## What to work on
Render every line of the material below as a numbered list, skipping any blank lines.

[Element and text location data]
..............................
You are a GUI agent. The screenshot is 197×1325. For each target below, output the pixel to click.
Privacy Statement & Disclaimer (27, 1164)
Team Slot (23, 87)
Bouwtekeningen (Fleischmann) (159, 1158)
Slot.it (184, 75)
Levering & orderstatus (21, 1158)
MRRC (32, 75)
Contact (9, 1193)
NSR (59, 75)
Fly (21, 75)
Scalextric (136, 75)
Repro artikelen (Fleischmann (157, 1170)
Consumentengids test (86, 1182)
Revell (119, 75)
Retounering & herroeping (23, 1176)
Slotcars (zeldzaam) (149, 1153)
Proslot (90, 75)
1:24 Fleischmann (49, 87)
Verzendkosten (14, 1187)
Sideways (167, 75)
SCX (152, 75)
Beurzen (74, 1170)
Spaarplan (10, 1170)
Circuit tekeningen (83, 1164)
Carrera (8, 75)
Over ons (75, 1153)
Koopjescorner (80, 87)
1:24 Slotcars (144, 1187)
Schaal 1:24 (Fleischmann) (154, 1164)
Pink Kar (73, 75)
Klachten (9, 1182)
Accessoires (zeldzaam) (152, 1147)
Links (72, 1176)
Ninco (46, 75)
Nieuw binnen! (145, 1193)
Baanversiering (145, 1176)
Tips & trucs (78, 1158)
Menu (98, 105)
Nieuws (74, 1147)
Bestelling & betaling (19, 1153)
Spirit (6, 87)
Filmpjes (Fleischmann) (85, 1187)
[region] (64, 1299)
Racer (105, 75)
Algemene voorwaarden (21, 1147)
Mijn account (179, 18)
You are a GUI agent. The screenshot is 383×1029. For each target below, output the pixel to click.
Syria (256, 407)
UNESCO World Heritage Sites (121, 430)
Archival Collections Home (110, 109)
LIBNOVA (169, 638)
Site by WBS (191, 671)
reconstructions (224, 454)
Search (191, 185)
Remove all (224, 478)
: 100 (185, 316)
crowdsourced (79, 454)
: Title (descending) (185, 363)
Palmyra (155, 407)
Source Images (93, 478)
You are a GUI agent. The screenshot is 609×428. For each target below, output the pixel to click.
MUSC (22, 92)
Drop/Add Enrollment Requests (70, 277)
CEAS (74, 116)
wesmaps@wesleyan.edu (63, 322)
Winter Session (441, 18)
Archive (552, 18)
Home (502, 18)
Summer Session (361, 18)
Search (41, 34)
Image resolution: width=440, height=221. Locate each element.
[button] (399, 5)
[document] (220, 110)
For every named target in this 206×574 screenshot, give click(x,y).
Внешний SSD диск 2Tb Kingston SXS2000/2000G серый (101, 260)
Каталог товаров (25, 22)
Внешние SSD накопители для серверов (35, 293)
..............................
## Answer to the task
1. You are a GUI agent. The screenshot is 197×1325. For each target below, output the pixel to click.
2. Privacy Statement & Disclaimer (27, 1164)
3. Team Slot (23, 87)
4. Bouwtekeningen (Fleischmann) (159, 1158)
5. Slot.it (184, 75)
6. Levering & orderstatus (21, 1158)
7. MRRC (32, 75)
8. Contact (9, 1193)
9. NSR (59, 75)
10. Fly (21, 75)
11. Scalextric (136, 75)
12. Repro artikelen (Fleischmann (157, 1170)
13. Consumentengids test (86, 1182)
14. Revell (119, 75)
15. Retounering & herroeping (23, 1176)
16. Slotcars (zeldzaam) (149, 1153)
17. Proslot (90, 75)
18. 1:24 Fleischmann (49, 87)
19. Verzendkosten (14, 1187)
20. Sideways (167, 75)
21. SCX (152, 75)
22. Beurzen (74, 1170)
23. Spaarplan (10, 1170)
24. Circuit tekeningen (83, 1164)
25. Carrera (8, 75)
26. Over ons (75, 1153)
27. Koopjescorner (80, 87)
28. 1:24 Slotcars (144, 1187)
29. Schaal 1:24 (Fleischmann) (154, 1164)
30. Pink Kar (73, 75)
31. Klachten (9, 1182)
32. Accessoires (zeldzaam) (152, 1147)
33. Links (72, 1176)
34. Ninco (46, 75)
35. Nieuw binnen! (145, 1193)
36. Baanversiering (145, 1176)
37. Tips & trucs (78, 1158)
38. Menu (98, 105)
39. Nieuws (74, 1147)
40. Bestelling & betaling (19, 1153)
41. Spirit (6, 87)
42. Filmpjes (Fleischmann) (85, 1187)
43. [region] (64, 1299)
44. Racer (105, 75)
45. Algemene voorwaarden (21, 1147)
46. Mijn account (179, 18)
47. You are a GUI agent. The screenshot is 383×1029. For each target below, output the pixel to click.
48. Syria (256, 407)
49. UNESCO World Heritage Sites (121, 430)
50. Archival Collections Home (110, 109)
51. LIBNOVA (169, 638)
52. Site by WBS (191, 671)
53. reconstructions (224, 454)
54. Search (191, 185)
55. Remove all (224, 478)
56. : 100 (185, 316)
57. crowdsourced (79, 454)
58. : Title (descending) (185, 363)
59. Palmyra (155, 407)
60. Source Images (93, 478)
61. You are a GUI agent. The screenshot is 609×428. For each target below, output the pixel to click.
62. MUSC (22, 92)
63. Drop/Add Enrollment Requests (70, 277)
64. CEAS (74, 116)
65. wesmaps@wesleyan.edu (63, 322)
66. Winter Session (441, 18)
67. Archive (552, 18)
68. Home (502, 18)
69. Summer Session (361, 18)
70. Search (41, 34)
71. Image resolution: width=440, height=221. Locate each element.
72. [button] (399, 5)
73. [document] (220, 110)
74. For every named target in this 206×574 screenshot, give click(x,y).
75. Внешний SSD диск 2Tb Kingston SXS2000/2000G серый (101, 260)
76. Каталог товаров (25, 22)
77. Внешние SSD накопители для серверов (35, 293)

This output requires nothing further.